● **Excerpted passage**
^^^^^^^^
# Zillas????



## JRP3 (Mar 7, 2008)

Maybe they're back?
http://www.nabble.com/Zilla-td22050537.html


----------



## Bowser330 (Jun 15, 2008)

No updates here yet....

http://www.cafeelectricpress.com/blog/?cat=2

or here...

http://cafeelectric.com/index.php

hmmmm


----------



## JRP3 (Mar 7, 2008)

Its' possible they are trying to get caught up on existing orders before making the announcement and taking on new builds.


----------



## DIYguy (Sep 18, 2008)

I'm not surprised. I talked with someone at company that builds controllers for aircraft vehicles and they mentioned that Otmar had been in discussions with them regarding picking up the company under license. I could look it up, I think I have it somewhere......


----------



## JimO (May 24, 2008)

U.P.S. just delivered my Zilla Z1K today! It took 7 months to the day. Can't wait till I start working on my S-10, but have to wait untill the end of April to get my garage back. I'm counting the days!


----------



## JRP3 (Mar 7, 2008)

False alarm: http://www.nabble.com/Re:-Zilla-p22063650.html
Otmar:


> That's great news!
> 
> But I have to say, it's the first I've heard of it!
> Be aware that your source is not very good.
> ...


----------



## Bowser330 (Jun 15, 2008)

shoot....


----------
^^^^^^^^
● **Dataset rows**
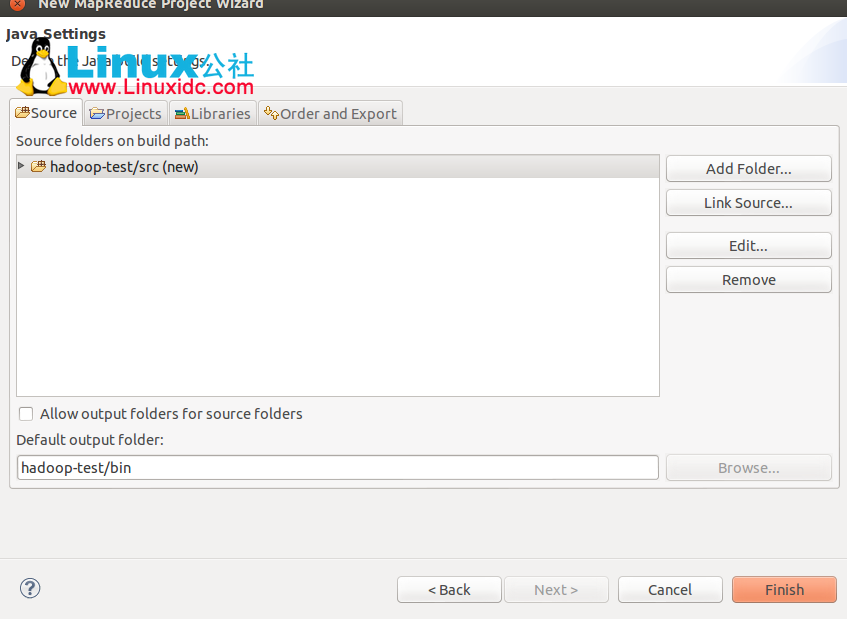Select the hadoop-test/bin output folder field
Screen dimensions: 847x619
pyautogui.click(x=337, y=467)
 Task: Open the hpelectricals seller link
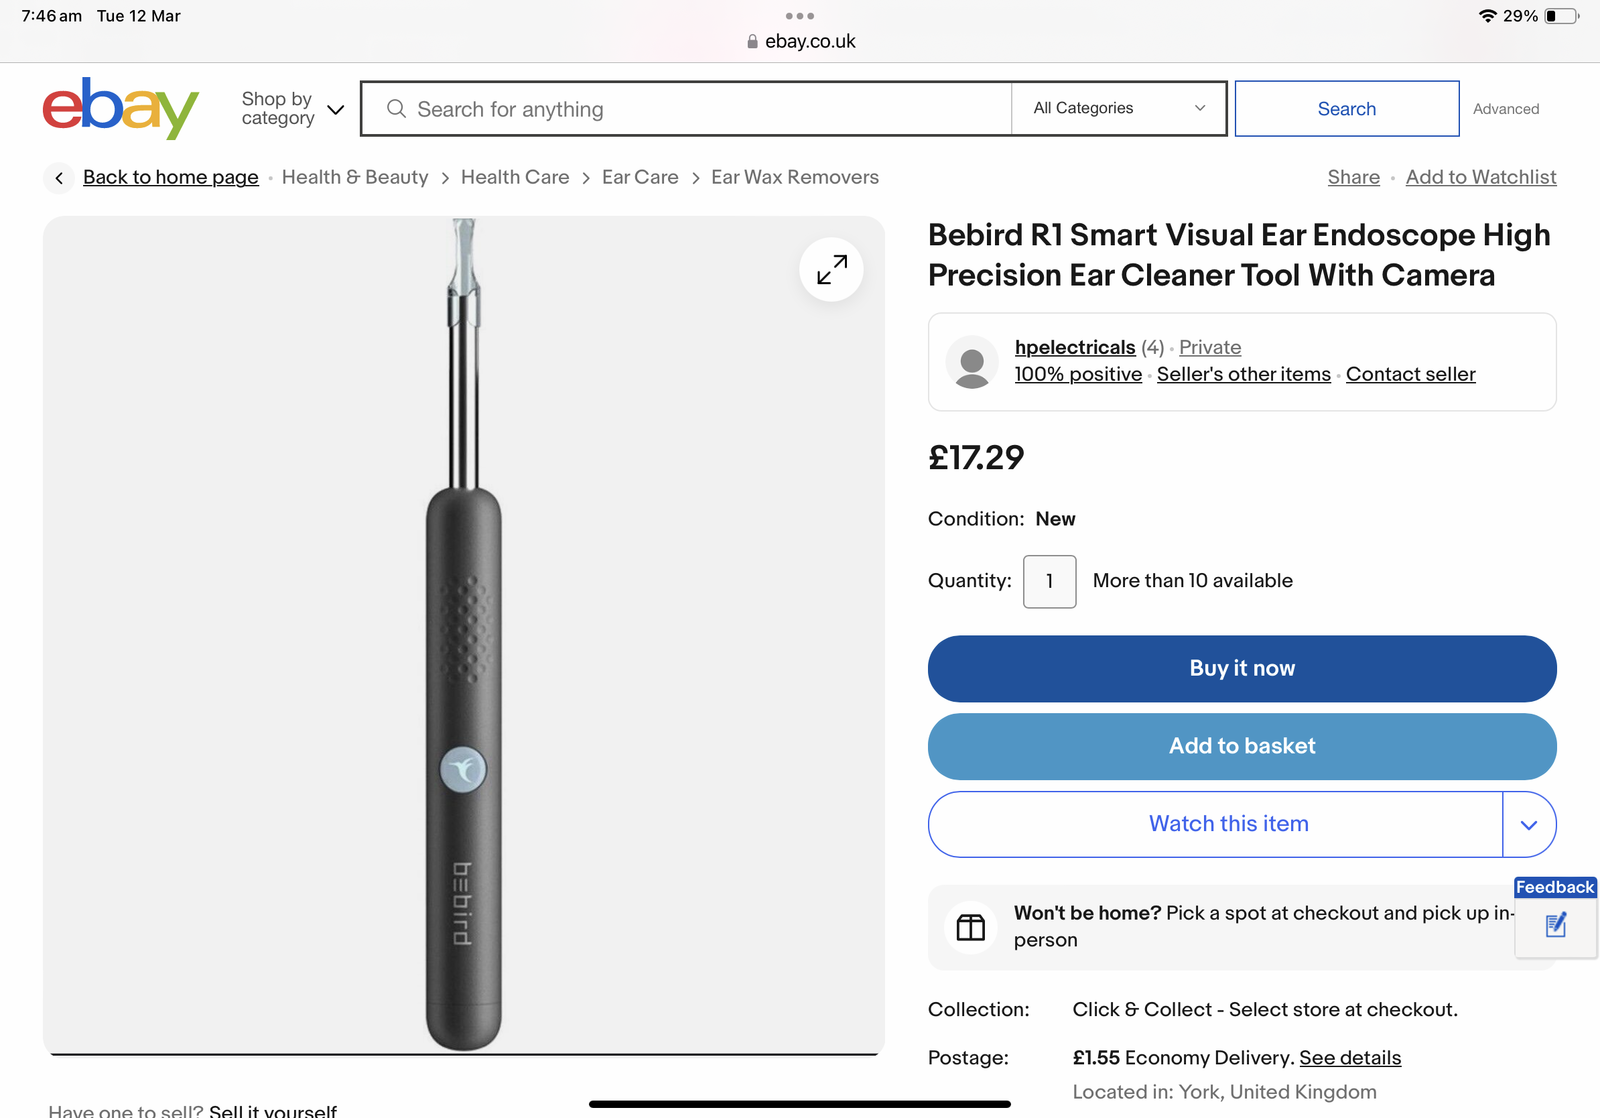click(x=1075, y=347)
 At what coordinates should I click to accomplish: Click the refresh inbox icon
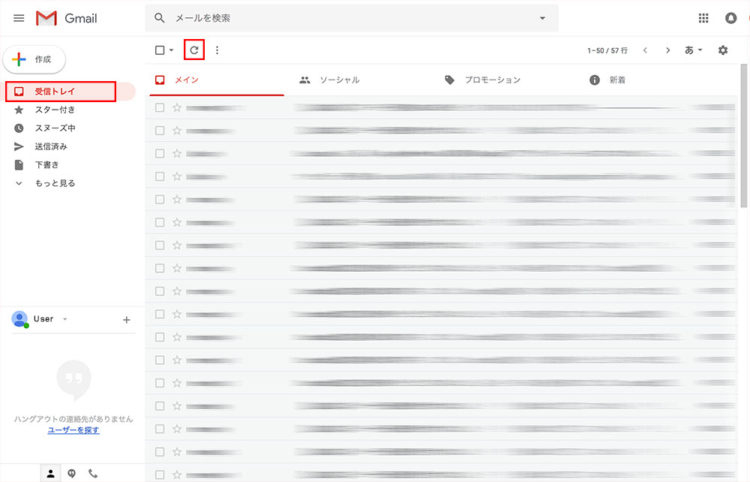click(195, 50)
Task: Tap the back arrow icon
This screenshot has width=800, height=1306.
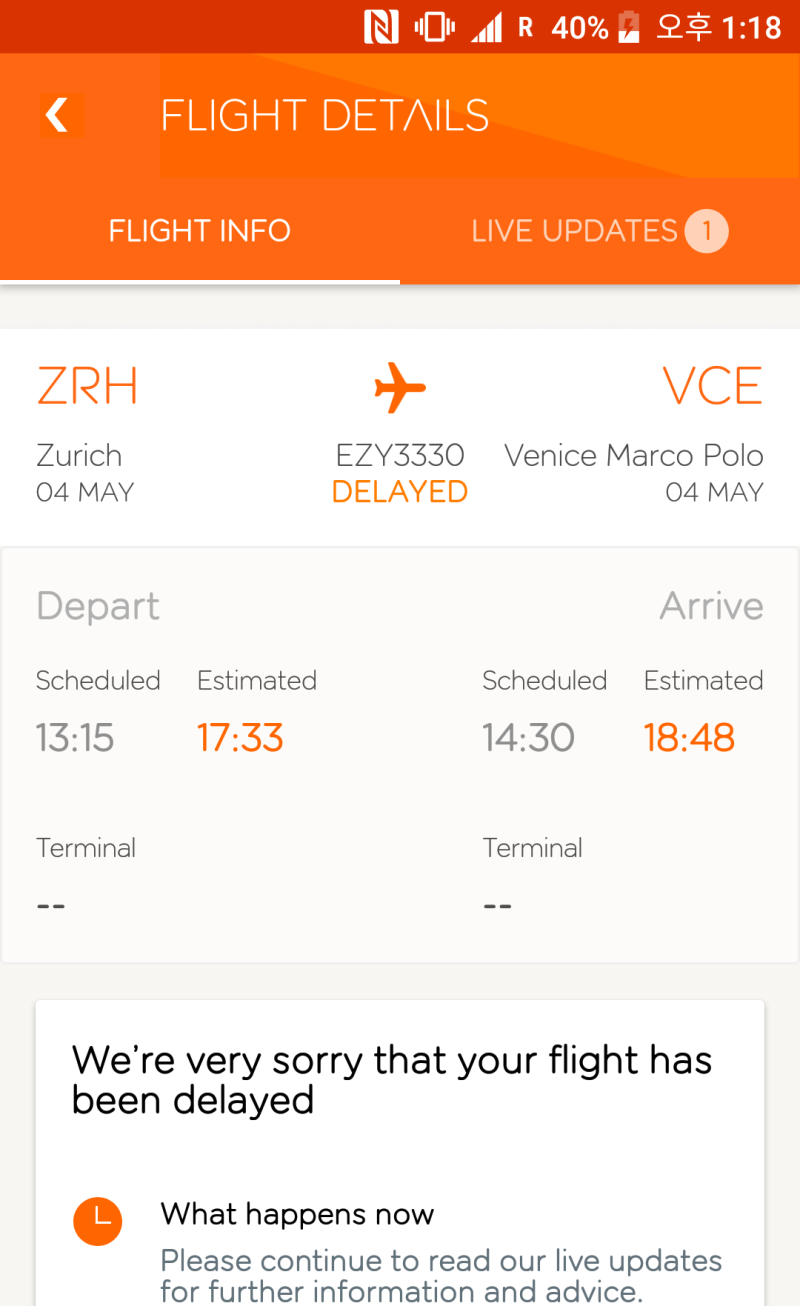Action: click(58, 116)
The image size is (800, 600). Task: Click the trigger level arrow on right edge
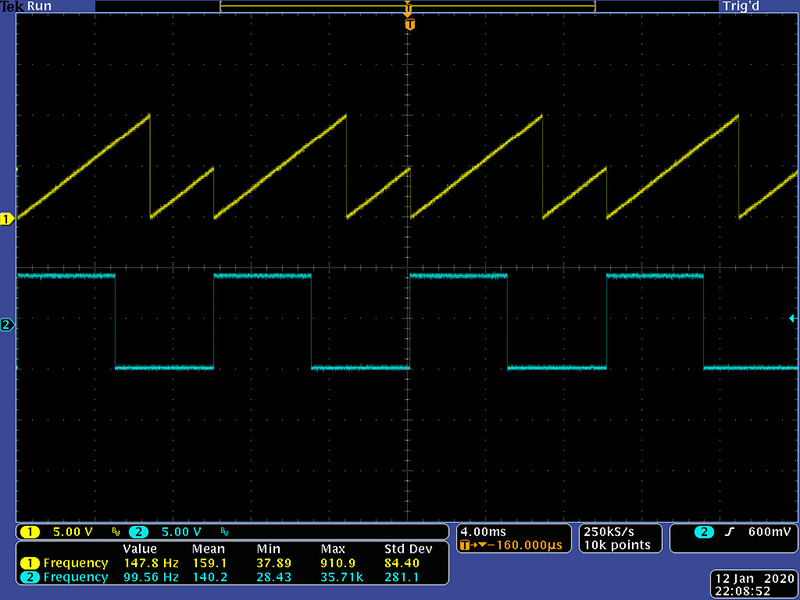[793, 318]
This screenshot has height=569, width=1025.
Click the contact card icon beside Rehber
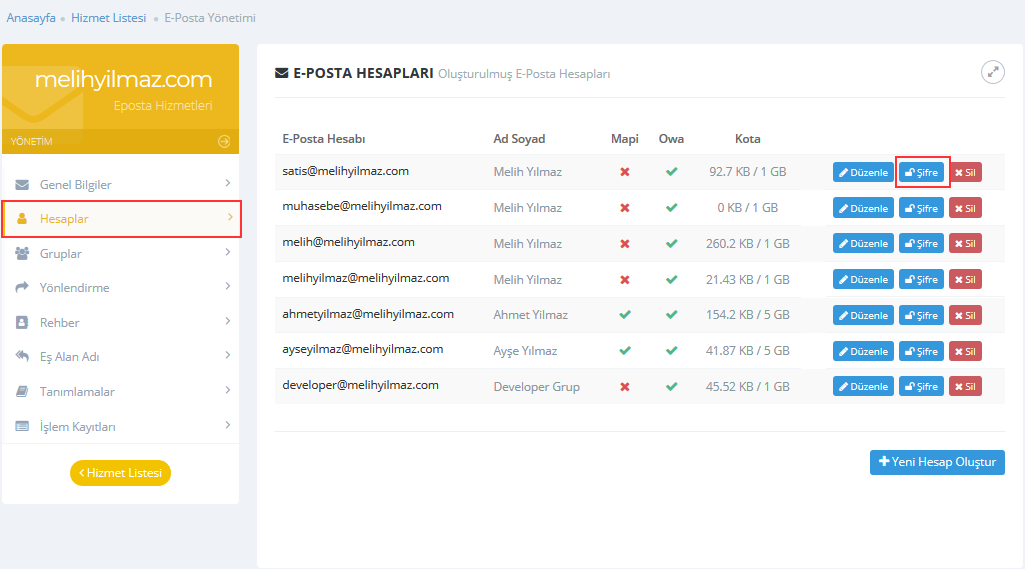click(x=22, y=323)
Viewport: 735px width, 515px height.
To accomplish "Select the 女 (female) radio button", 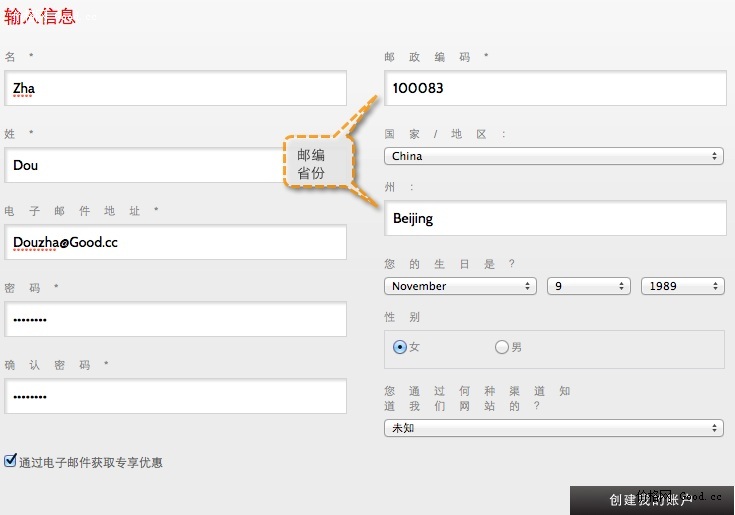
^^^^^^^^
● **Task objective**
Print the part of the Zilla thread between "Its' possible they" and "(Sep 18, 2008)", inclusive. Work from the Zilla thread alone.

● **The result**
Its' possible they are trying to get caught up on existing orders before making the announcement and taking on new builds.


----------



## DIYguy (Sep 18, 2008)